Raw records:
---

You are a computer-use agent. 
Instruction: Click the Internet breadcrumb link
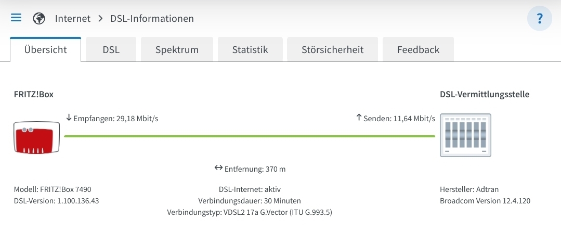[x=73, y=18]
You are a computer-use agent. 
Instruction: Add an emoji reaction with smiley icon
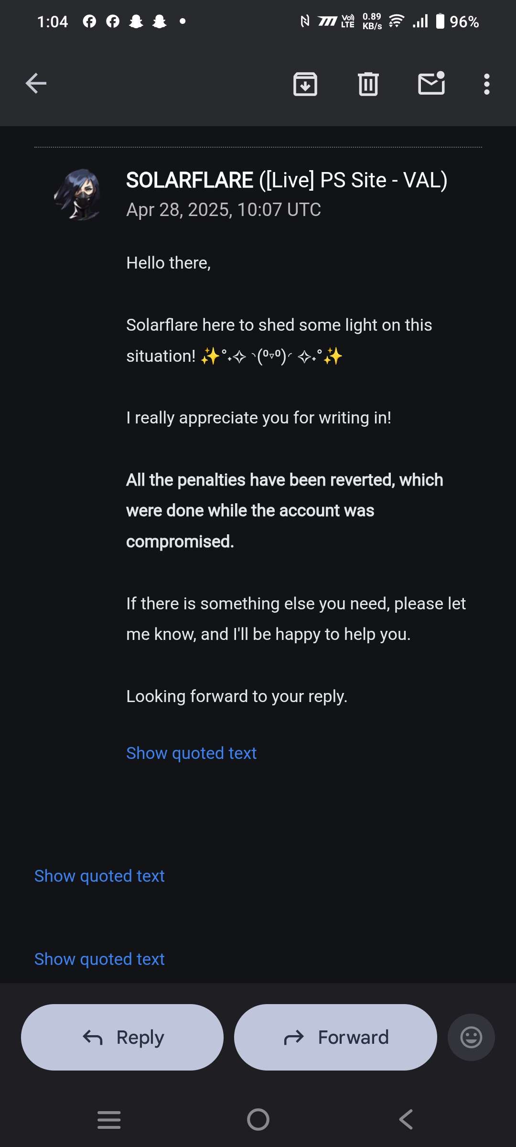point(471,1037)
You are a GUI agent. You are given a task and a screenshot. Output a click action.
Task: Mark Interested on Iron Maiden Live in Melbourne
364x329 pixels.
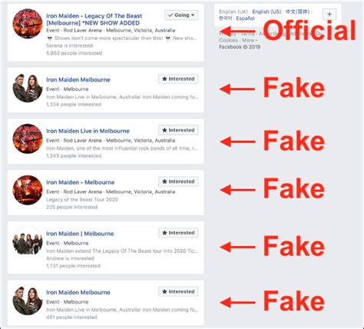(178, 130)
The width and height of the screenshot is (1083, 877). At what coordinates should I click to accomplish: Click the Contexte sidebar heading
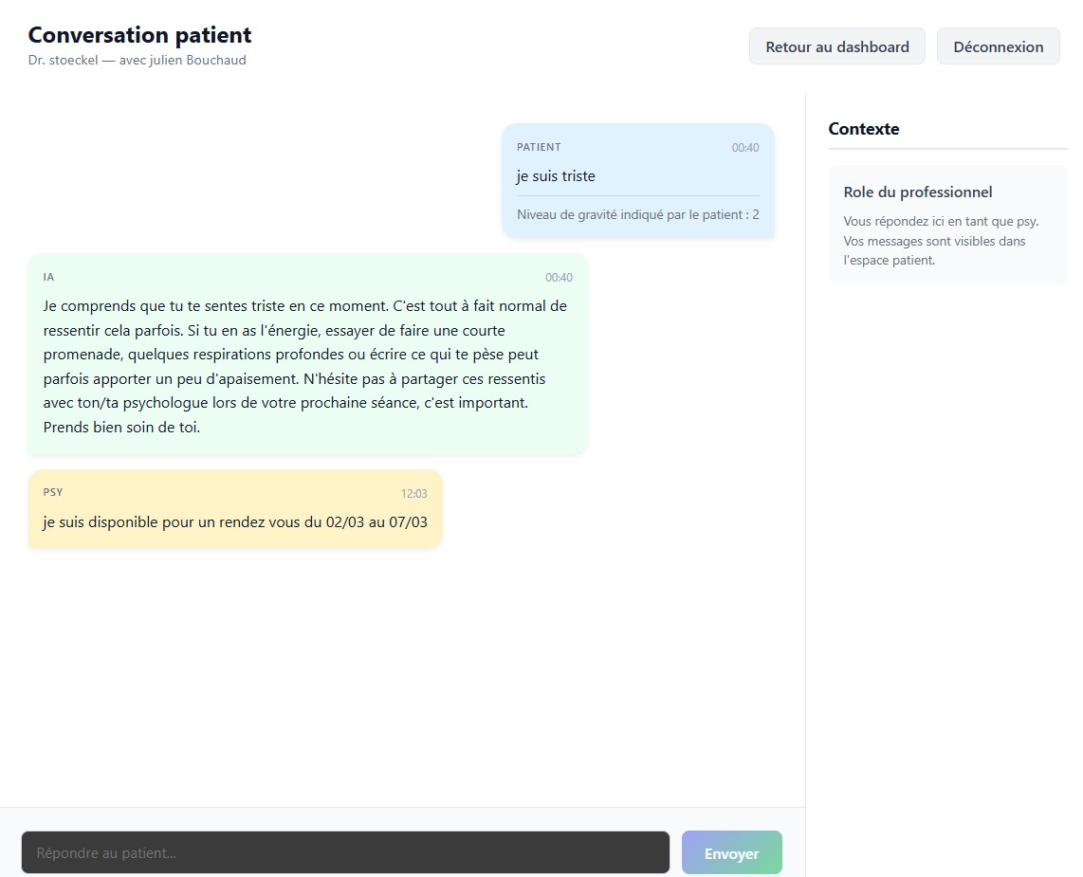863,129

---

Show every line of the entries above that contains the string "Instruction".

Solved exercise:
Instruction: Click the Internet breadcrumb link
Instruction: Add an emoji reaction with smiley icon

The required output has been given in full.